Public support for alcohol deposit return brings new hope for ending Ontario’s “trashy” approach to empty water bottles and pop cans

Thousands of people across the province are speaking up for Ontario’s existing deposit-return program for alcoholic beverages – and it looks like we’re being heard. Minister Bethlenfalvy has confirmed that large grocers who sell beer and wine must start accepting our empties.

The fact that people are buying more beer in grocery and convenience stores has led to the closure of dozens of Beer Store locations, which also served as the main return point for empties for more than a century. We need the big new alcohol retailers like Loblaw and Costco to step up and accept returns so we have convenient places to drop off our containers and redeem our deposits. This is the only way to continue preventing hundreds of millions of containers from becoming trash or litter every year.

But why stop at alcohol empties? Ontario was on the cusp of requiring deposit return for pop, juice and water empties back in 2024, but big grocery retailers lobbied against it. Then the government abandoned the deposit return working group.  Now the government needs to push back against grocery retailer resistance and get back to work on an expanded deposit-return program for all empties.

Ontario has one of the worst track records in Canada for collection and refilling or recycling of beverage containers. It is high time for the government to implement a comprehensive deposit-return program for all types of beverages. If they can do it in Alberta, BC and Quebec, there is no reason we can’t do it in Ontario!

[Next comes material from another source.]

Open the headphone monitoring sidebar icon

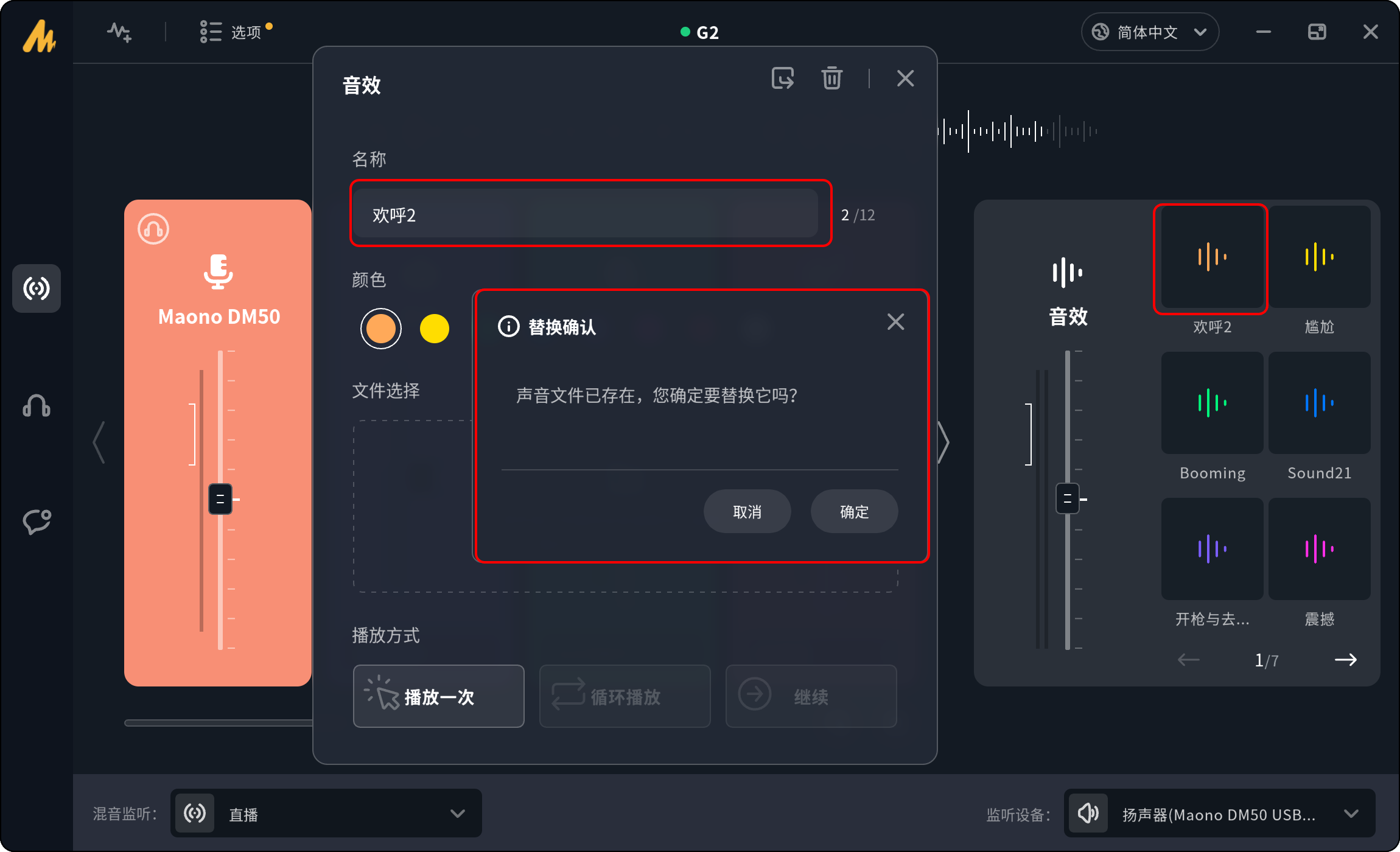click(37, 405)
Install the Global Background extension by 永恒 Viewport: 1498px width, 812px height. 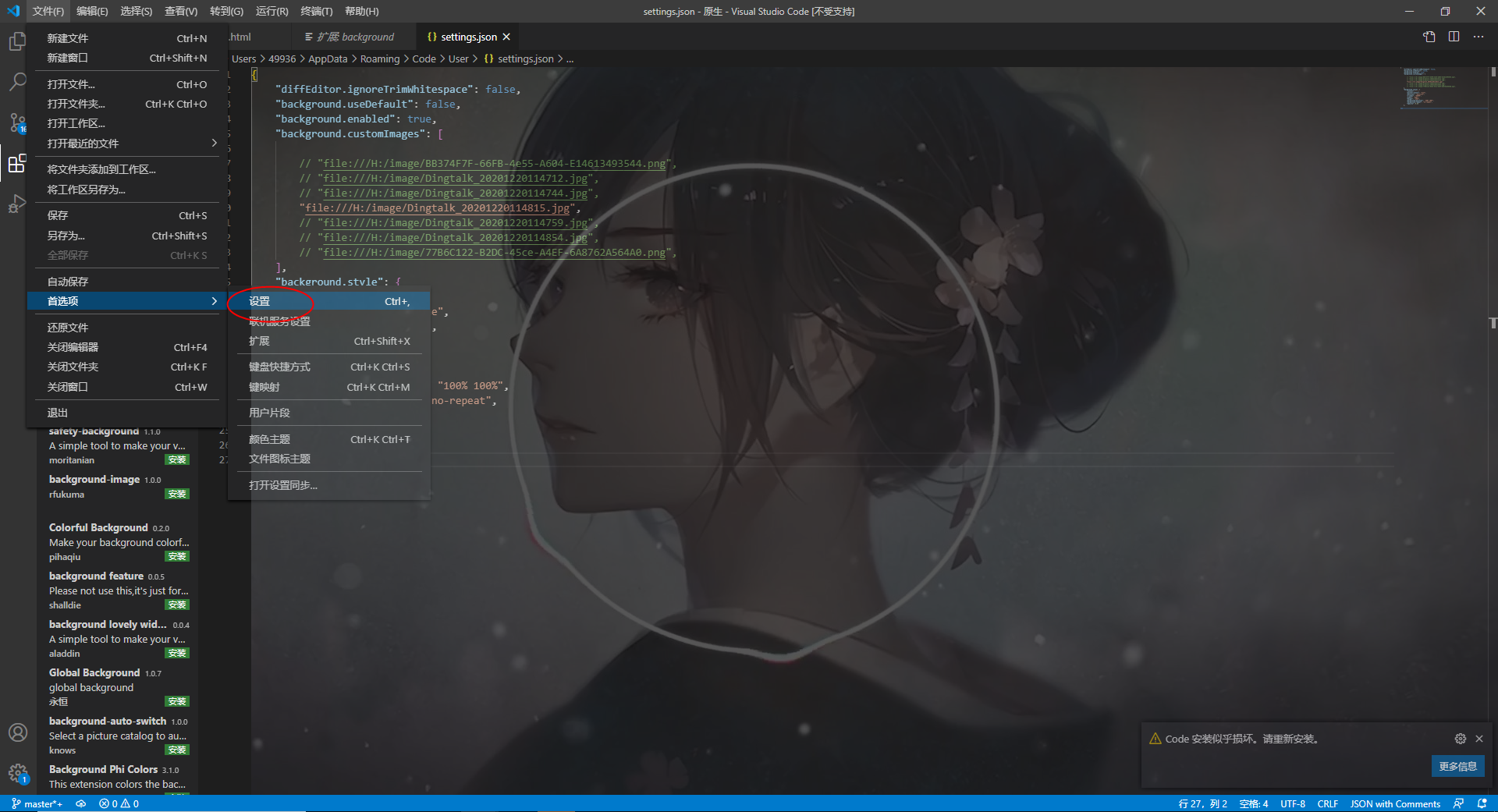point(176,700)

That’s why we need the government to keep standing up to the grocers and work with the companies that produce non-alcoholic beverages to deliver what Ontarians want: a comprehensive system that keeps all of our containers out of the trash and available for efficient refill or recycling.

TELL THE ONTARIO GOVERNMENT TO EXPAND DEPOSIT RETURN

There really is no viable alternative to a deposit-return system that covers both alcoholic and non-alcoholic beverages. For decades, we’ve relied on the blue box recycling program to handle water bottles, pop cans and juice boxes. But that program has underperformed compared to provinces with effective deposit return… and now it’s getting more expensive and less likely to deliver on recycling targets. What’s more, the blue box program doesn’t capture the containers from the beverages we drink while we’re out and about – at a movie theatre, concert, ice rink or mall – while a deposit-return program would.

Deposit return also makes economic sense. Empties that come back to return points – from consumers and also waste pickers – are better sorted for more effective recycling or even refill. Producers who run deposit-return programs can then get their materials back to turn into new containers instead of trash.

Right now, beverage containers and waste criss-cross the Canada-US border, sometimes multiple times, leaving beverage companies exposed to tariffs and a worsening trade relationship, consumers vulnerable to higher prices for groceries, and landfills overflowing with recyclable plastic and aluminum. Improved recycling and refill programs also provide more local jobs than waste and litter.

Let’s put the billions of beverage containers wasted every year in Ontario to work for the environment, and for our communities.